▶ [What you are asked to do]:
Edit the blog post below, giving the stretch from "First email is" through "am quite subjective)." with "gratitude" changed to "appreciation".

▶ [Source passage]:
Friday, November 20, 2009

ME and Mr Windle

This is part of an ongoing exchange between me and a good friend of mine who loves discussion and has been a real encouragement to me throughout this whole thing. I'm sure he doesn't mind me sharing. This is just an excerpt I found. There's plenty more. This is about a month old.

First email is further down, the reply comes first.

---------------------

Hi John,
Upon re-reading the below, it strikes me as quite heavy and even a bit exasperative (if that's a word). I apologize if you feel that this frustration is directed at you. I assure it is not. I have nothing but gratitude for your attempts to assist me in my questions and struggles and all that jazz. It's just that it is a very frustrating journey, especially with the whole relationships/family elements, and that sometimes comes out.
Please feel free to be critical (I need you to be actually), but use the same measure on any alternative answer/reply you might offer. I think the term is 'verbal mirror.' I endevaour to use it whenever I examine an issue. I have found it useful for keeping myself impartial (I hope so anyways, knowing that I myself am quite subjective).

▶ [Information shown]:
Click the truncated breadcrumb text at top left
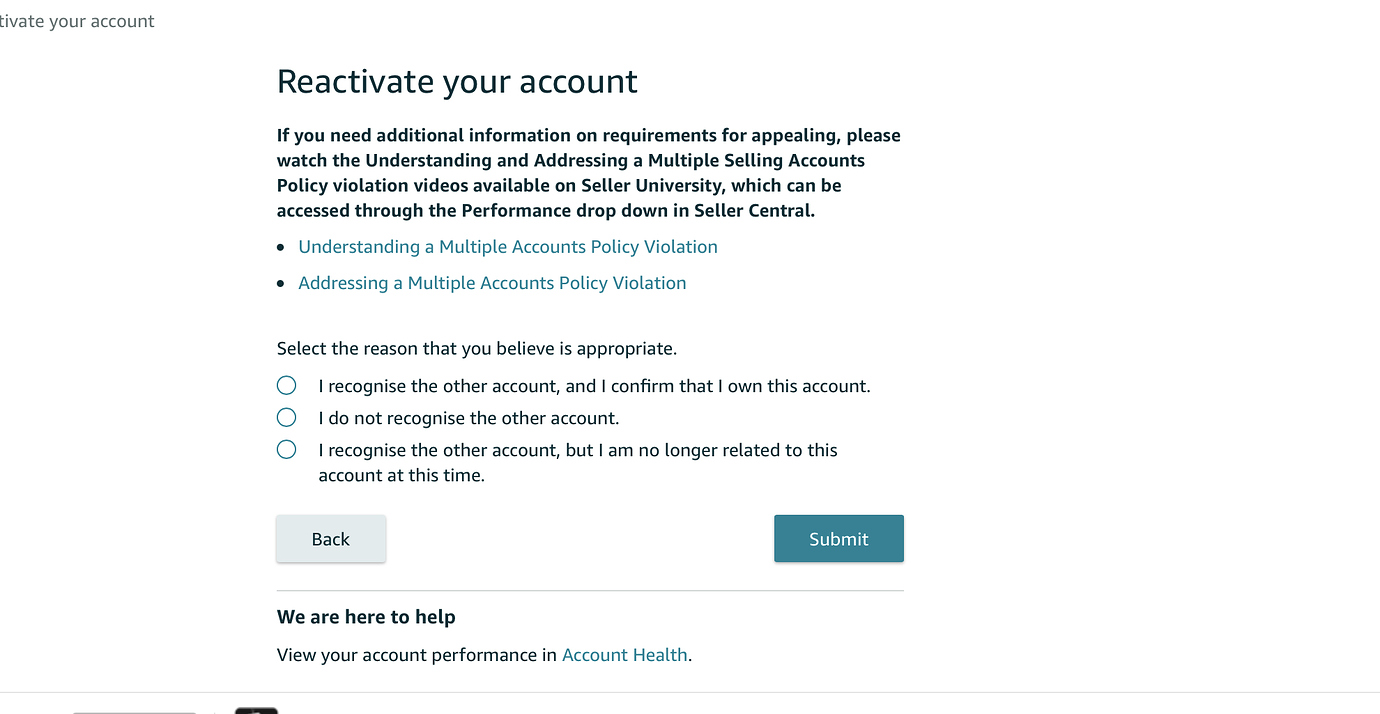1380x714 pixels. (x=77, y=21)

▶ [Finished exercise]:
First email is further down, the reply comes first.

---------------------

Hi John,
Upon re-reading the below, it strikes me as quite heavy and even a bit exasperative (if that's a word). I apologize if you feel that this frustration is directed at you. I assure it is not. I have nothing but appreciation for your attempts to assist me in my questions and struggles and all that jazz. It's just that it is a very frustrating journey, especially with the whole relationships/family elements, and that sometimes comes out.
Please feel free to be critical (I need you to be actually), but use the same measure on any alternative answer/reply you might offer. I think the term is 'verbal mirror.' I endevaour to use it whenever I examine an issue. I have found it useful for keeping myself impartial (I hope so anyways, knowing that I myself am quite subjective).